▶ _Task prompt_:
Copy out the items word for word, starting at the line that contains "You are a computer-use" and continuing through the end of the items, leaving the pictures out of your answer.

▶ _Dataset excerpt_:
= = = = = = =
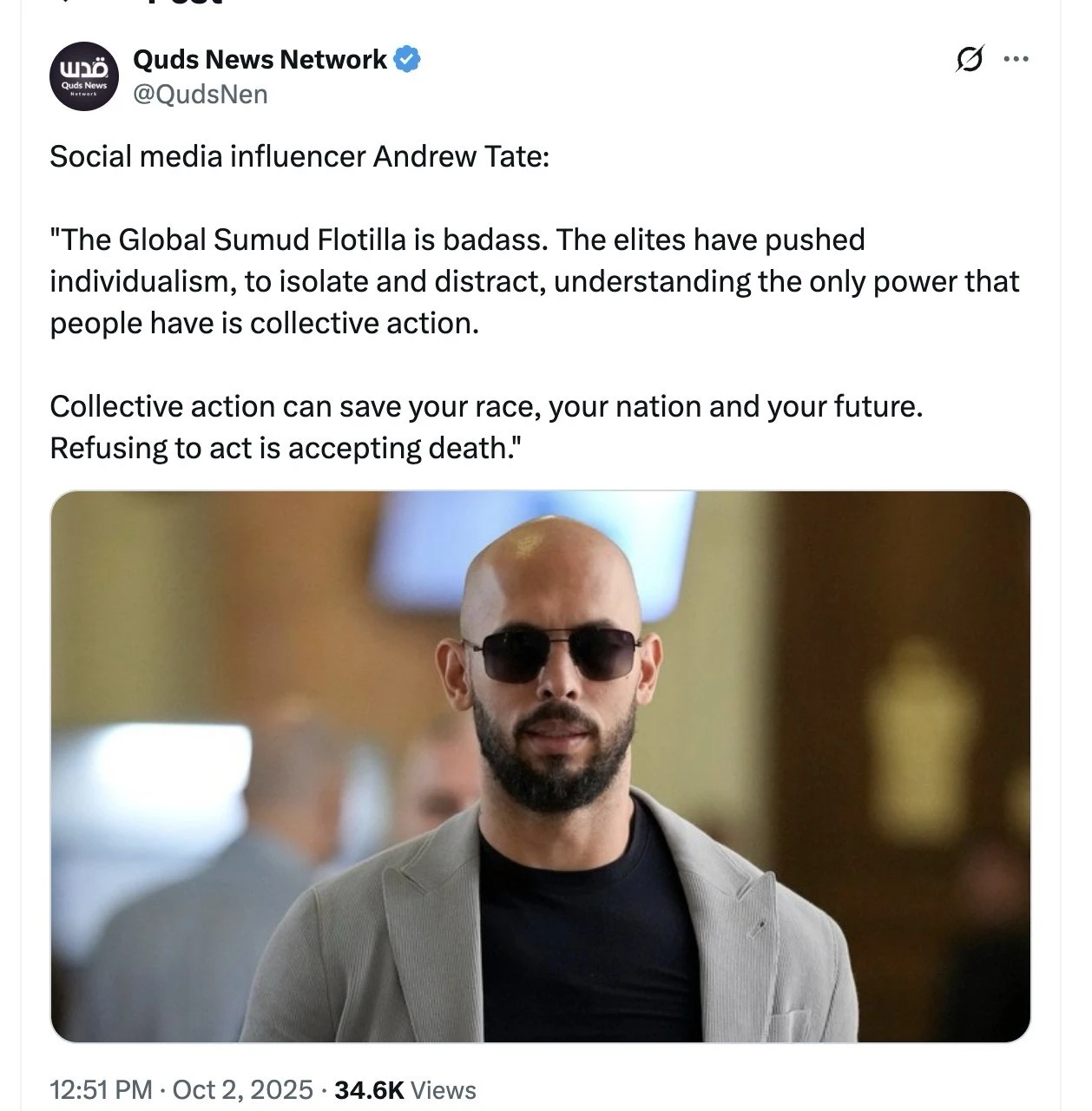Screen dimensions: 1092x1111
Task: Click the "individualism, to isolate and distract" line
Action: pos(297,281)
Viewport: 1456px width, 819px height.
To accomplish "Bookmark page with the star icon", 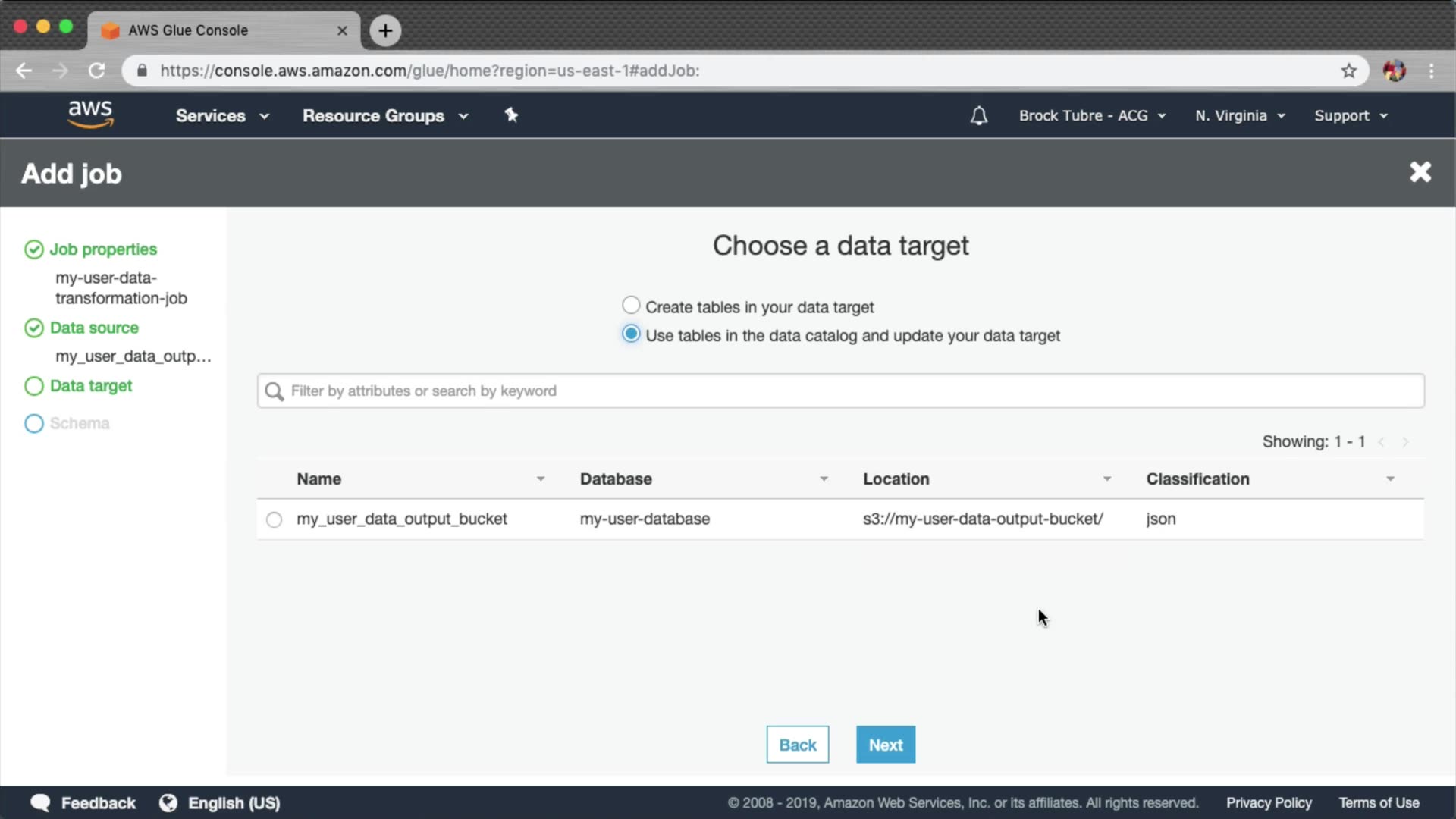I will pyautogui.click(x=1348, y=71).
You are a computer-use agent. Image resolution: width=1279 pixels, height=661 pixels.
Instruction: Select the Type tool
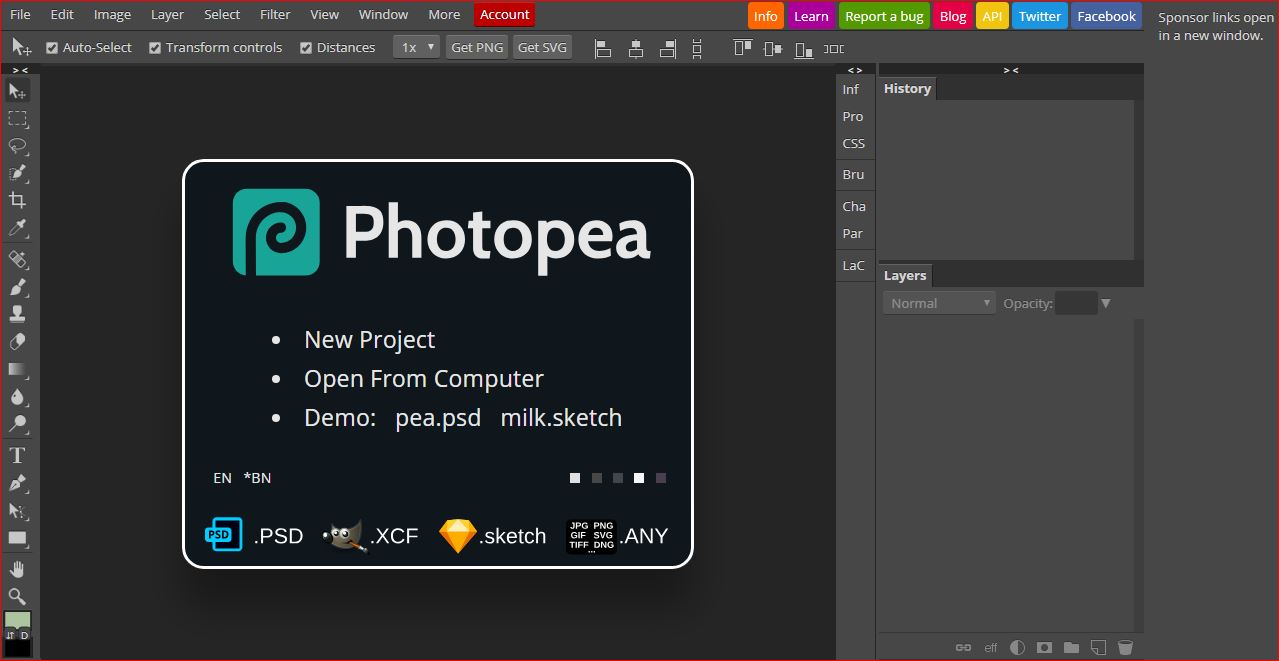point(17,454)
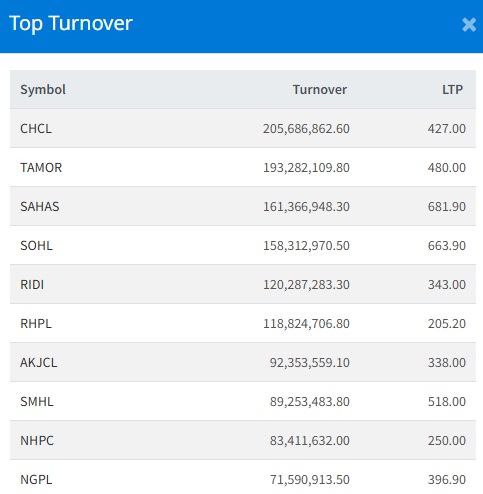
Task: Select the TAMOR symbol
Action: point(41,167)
= = = = = = =
▶ _Finished task_:
You are a computer-use agent. Image resolution: width=1279 pixels, height=661 pixels.
Instruction: Select the Type tool
point(17,454)
Task: Select the TAMOR symbol
Action: point(41,167)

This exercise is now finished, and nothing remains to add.